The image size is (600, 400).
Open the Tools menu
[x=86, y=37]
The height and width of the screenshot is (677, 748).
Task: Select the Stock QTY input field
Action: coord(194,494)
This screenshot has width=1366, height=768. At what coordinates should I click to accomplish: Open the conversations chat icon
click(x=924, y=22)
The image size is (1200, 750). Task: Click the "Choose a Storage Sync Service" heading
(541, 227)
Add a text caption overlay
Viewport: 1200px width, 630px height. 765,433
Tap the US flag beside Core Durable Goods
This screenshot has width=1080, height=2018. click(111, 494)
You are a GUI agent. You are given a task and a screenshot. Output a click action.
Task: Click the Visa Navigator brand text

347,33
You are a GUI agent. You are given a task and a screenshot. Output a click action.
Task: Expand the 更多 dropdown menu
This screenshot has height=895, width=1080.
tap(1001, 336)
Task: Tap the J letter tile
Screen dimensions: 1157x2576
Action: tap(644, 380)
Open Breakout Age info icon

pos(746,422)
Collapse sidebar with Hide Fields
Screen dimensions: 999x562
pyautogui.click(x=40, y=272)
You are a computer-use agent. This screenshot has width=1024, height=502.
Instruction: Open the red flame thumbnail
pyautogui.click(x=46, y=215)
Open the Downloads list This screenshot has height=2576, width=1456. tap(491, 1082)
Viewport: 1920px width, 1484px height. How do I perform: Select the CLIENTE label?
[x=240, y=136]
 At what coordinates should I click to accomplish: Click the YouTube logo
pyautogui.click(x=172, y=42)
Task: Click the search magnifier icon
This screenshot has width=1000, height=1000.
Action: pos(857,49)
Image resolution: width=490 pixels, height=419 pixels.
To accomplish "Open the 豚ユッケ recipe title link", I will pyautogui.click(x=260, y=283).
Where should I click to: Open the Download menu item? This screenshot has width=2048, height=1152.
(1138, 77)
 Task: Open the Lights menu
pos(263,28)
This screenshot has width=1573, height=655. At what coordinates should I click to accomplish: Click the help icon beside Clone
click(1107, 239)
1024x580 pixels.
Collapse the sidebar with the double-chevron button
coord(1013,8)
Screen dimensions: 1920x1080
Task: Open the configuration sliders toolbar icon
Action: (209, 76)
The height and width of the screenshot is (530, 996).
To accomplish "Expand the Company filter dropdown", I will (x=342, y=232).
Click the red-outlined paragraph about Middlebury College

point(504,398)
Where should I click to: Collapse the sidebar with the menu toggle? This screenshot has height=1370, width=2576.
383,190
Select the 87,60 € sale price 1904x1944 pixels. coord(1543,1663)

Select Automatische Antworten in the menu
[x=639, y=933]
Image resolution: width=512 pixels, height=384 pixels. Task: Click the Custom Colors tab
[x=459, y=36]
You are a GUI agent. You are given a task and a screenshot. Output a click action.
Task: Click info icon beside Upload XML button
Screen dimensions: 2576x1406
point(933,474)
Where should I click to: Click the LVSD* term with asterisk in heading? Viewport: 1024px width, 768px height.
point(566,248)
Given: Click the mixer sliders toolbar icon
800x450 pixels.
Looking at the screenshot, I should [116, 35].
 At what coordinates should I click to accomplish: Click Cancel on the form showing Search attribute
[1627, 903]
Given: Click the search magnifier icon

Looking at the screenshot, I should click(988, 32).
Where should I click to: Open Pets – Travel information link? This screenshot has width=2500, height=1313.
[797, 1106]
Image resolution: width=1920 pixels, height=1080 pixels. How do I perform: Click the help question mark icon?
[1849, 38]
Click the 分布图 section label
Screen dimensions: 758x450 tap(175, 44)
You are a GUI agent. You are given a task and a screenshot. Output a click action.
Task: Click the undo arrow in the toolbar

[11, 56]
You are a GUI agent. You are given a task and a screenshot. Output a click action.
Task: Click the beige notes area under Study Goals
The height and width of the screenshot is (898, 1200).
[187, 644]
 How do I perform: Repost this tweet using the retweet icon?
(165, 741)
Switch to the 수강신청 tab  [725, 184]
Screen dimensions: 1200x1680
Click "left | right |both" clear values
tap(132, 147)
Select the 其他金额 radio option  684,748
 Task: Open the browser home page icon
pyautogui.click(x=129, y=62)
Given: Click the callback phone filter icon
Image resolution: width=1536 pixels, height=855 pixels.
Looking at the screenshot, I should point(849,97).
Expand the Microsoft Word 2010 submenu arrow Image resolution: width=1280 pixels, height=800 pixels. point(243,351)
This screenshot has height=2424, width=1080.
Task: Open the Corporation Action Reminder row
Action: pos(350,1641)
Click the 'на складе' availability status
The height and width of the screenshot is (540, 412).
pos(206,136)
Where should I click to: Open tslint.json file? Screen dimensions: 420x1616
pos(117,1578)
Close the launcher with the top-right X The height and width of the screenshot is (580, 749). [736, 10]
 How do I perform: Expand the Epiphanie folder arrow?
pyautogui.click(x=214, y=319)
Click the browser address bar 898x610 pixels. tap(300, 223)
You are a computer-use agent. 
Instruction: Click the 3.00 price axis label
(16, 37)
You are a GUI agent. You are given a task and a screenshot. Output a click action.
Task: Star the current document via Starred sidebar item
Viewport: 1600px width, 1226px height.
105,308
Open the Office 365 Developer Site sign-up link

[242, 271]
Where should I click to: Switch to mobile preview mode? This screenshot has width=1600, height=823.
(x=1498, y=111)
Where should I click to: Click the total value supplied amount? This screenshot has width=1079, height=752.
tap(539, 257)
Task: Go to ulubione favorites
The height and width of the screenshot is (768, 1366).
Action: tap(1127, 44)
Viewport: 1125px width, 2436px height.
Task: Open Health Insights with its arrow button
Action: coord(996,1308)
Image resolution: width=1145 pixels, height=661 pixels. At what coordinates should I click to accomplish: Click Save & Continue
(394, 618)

■ Instructions for the task ■
Copy all the records above again, line for line, with nothing changed.

■ Response to the task ■
The image size is (600, 400).
Open the Tools menu
[x=86, y=37]
The height and width of the screenshot is (677, 748).
Task: Select the Stock QTY input field
Action: coord(194,494)
This screenshot has width=1366, height=768. At what coordinates should I click to accomplish: Open the conversations chat icon
click(x=924, y=22)
The image size is (1200, 750). Task: Click the "Choose a Storage Sync Service" heading
(541, 227)
Add a text caption overlay
Viewport: 1200px width, 630px height. 765,433
Tap the US flag beside Core Durable Goods
This screenshot has width=1080, height=2018. click(111, 494)
You are a GUI agent. You are given a task and a screenshot. Output a click action.
Task: Click the Visa Navigator brand text

347,33
You are a GUI agent. You are given a task and a screenshot. Output a click action.
Task: Expand the 更多 dropdown menu
This screenshot has height=895, width=1080.
tap(1001, 336)
Task: Tap the J letter tile
Screen dimensions: 1157x2576
Action: tap(644, 380)
Open Breakout Age info icon

pos(746,422)
Collapse sidebar with Hide Fields
Screen dimensions: 999x562
pyautogui.click(x=40, y=272)
You are a computer-use agent. This screenshot has width=1024, height=502.
Instruction: Open the red flame thumbnail
pyautogui.click(x=46, y=215)
Open the Downloads list This screenshot has height=2576, width=1456. tap(491, 1082)
Viewport: 1920px width, 1484px height. How do I perform: Select the CLIENTE label?
[x=240, y=136]
 At what coordinates should I click to accomplish: Click the YouTube logo
pyautogui.click(x=172, y=42)
Task: Click the search magnifier icon
This screenshot has width=1000, height=1000.
Action: pos(857,49)
Image resolution: width=490 pixels, height=419 pixels.
To accomplish "Open the 豚ユッケ recipe title link", I will pyautogui.click(x=260, y=283).
Where should I click to: Open the Download menu item? This screenshot has width=2048, height=1152.
(1138, 77)
 Task: Open the Lights menu
pos(263,28)
This screenshot has width=1573, height=655. At what coordinates should I click to accomplish: Click the help icon beside Clone
click(1107, 239)
1024x580 pixels.
Collapse the sidebar with the double-chevron button
coord(1013,8)
Screen dimensions: 1920x1080
Task: Open the configuration sliders toolbar icon
Action: (209, 76)
The height and width of the screenshot is (530, 996).
To accomplish "Expand the Company filter dropdown", I will (x=342, y=232).
Click the red-outlined paragraph about Middlebury College

point(504,398)
Where should I click to: Collapse the sidebar with the menu toggle? This screenshot has height=1370, width=2576.
383,190
Select the 87,60 € sale price 1904x1944 pixels. coord(1543,1663)

Select Automatische Antworten in the menu
[x=639, y=933]
Image resolution: width=512 pixels, height=384 pixels. Task: Click the Custom Colors tab
[x=459, y=36]
You are a GUI agent. You are given a task and a screenshot. Output a click action.
Task: Click info icon beside Upload XML button
Screen dimensions: 2576x1406
point(933,474)
Where should I click to: Click the LVSD* term with asterisk in heading? Viewport: 1024px width, 768px height.
point(566,248)
Given: Click the mixer sliders toolbar icon
800x450 pixels.
Looking at the screenshot, I should [116, 35].
 At what coordinates should I click to accomplish: Click Cancel on the form showing Search attribute
[1627, 903]
Given: Click the search magnifier icon

Looking at the screenshot, I should click(988, 32).
Where should I click to: Open Pets – Travel information link? This screenshot has width=2500, height=1313.
[797, 1106]
Image resolution: width=1920 pixels, height=1080 pixels. How do I perform: Click the help question mark icon?
[1849, 38]
Click the 分布图 section label
Screen dimensions: 758x450 tap(175, 44)
You are a GUI agent. You are given a task and a screenshot. Output a click action.
Task: Click the undo arrow in the toolbar

[11, 56]
You are a GUI agent. You are given a task and a screenshot. Output a click action.
Task: Click the beige notes area under Study Goals
The height and width of the screenshot is (898, 1200).
[187, 644]
 How do I perform: Repost this tweet using the retweet icon?
(165, 741)
Switch to the 수강신청 tab  [725, 184]
Screen dimensions: 1200x1680
Click "left | right |both" clear values
tap(132, 147)
Select the 其他金额 radio option  684,748
 Task: Open the browser home page icon
pyautogui.click(x=129, y=62)
Given: Click the callback phone filter icon
Image resolution: width=1536 pixels, height=855 pixels.
Looking at the screenshot, I should point(849,97).
Expand the Microsoft Word 2010 submenu arrow Image resolution: width=1280 pixels, height=800 pixels. point(243,351)
This screenshot has height=2424, width=1080.
Task: Open the Corporation Action Reminder row
Action: pos(350,1641)
Click the 'на складе' availability status
The height and width of the screenshot is (540, 412).
pos(206,136)
Where should I click to: Open tslint.json file? Screen dimensions: 420x1616
pos(117,1578)
Close the launcher with the top-right X The height and width of the screenshot is (580, 749). [736, 10]
 How do I perform: Expand the Epiphanie folder arrow?
pyautogui.click(x=214, y=319)
Click the browser address bar 898x610 pixels. tap(300, 223)
You are a computer-use agent. 
Instruction: Click the 3.00 price axis label
(16, 37)
You are a GUI agent. You are given a task and a screenshot. Output a click action.
Task: Star the current document via Starred sidebar item
Viewport: 1600px width, 1226px height.
105,308
Open the Office 365 Developer Site sign-up link

[242, 271]
Where should I click to: Switch to mobile preview mode? This screenshot has width=1600, height=823.
(x=1498, y=111)
Where should I click to: Click the total value supplied amount? This screenshot has width=1079, height=752.
tap(539, 257)
Task: Go to ulubione favorites
The height and width of the screenshot is (768, 1366).
Action: tap(1127, 44)
Viewport: 1125px width, 2436px height.
Task: Open Health Insights with its arrow button
Action: coord(996,1308)
Image resolution: width=1145 pixels, height=661 pixels. At what coordinates should I click to accomplish: Click Save & Continue
(394, 618)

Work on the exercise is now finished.